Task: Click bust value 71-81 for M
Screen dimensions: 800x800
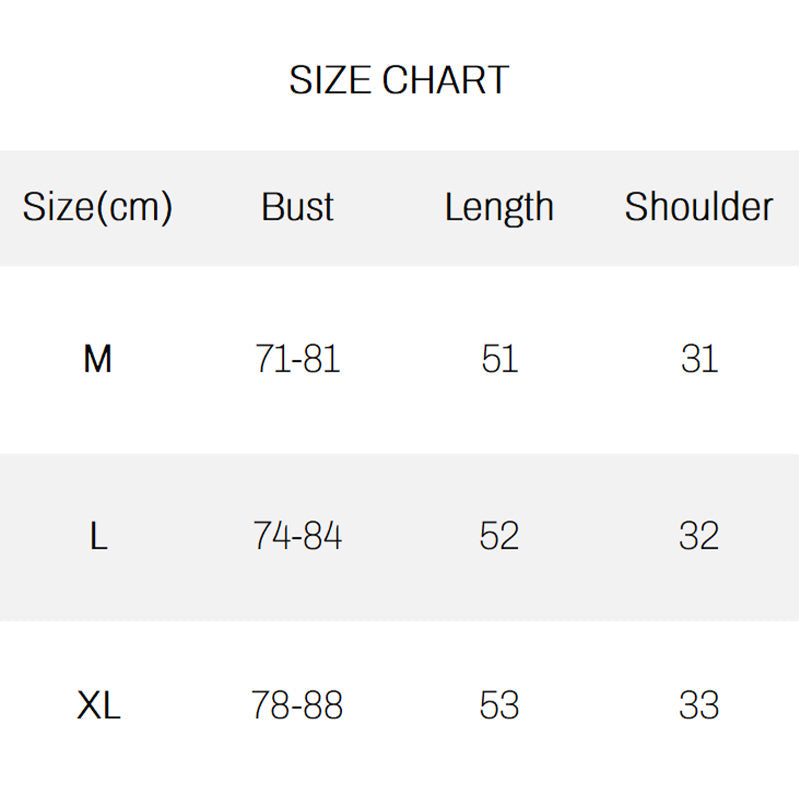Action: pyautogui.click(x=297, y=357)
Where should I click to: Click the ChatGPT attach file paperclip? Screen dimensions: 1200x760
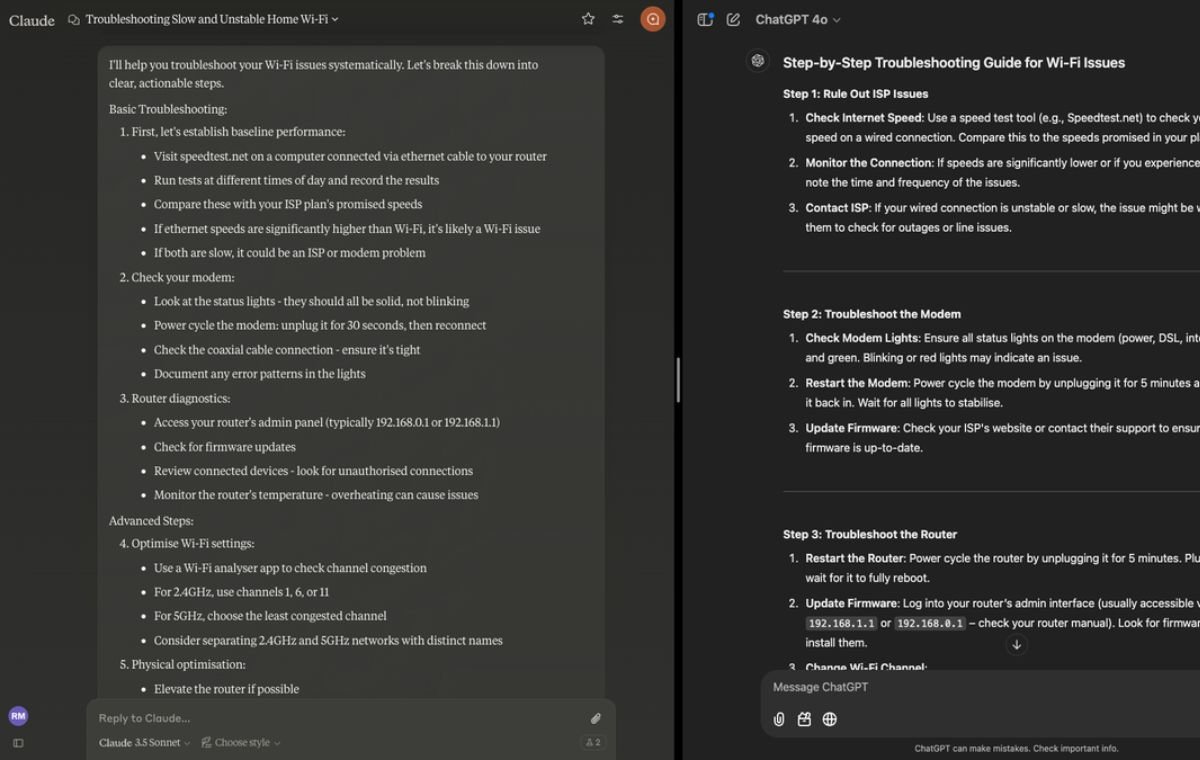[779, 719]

**Description of the task**
Could you reproduce the records above exactly, leaving out every picture?

**Solved exercise**
Task: Click bust value 71-81 for M
Screen dimensions: 800x800
Action: pyautogui.click(x=297, y=357)
Where should I click to: Click the ChatGPT attach file paperclip? Screen dimensions: 1200x760
[779, 719]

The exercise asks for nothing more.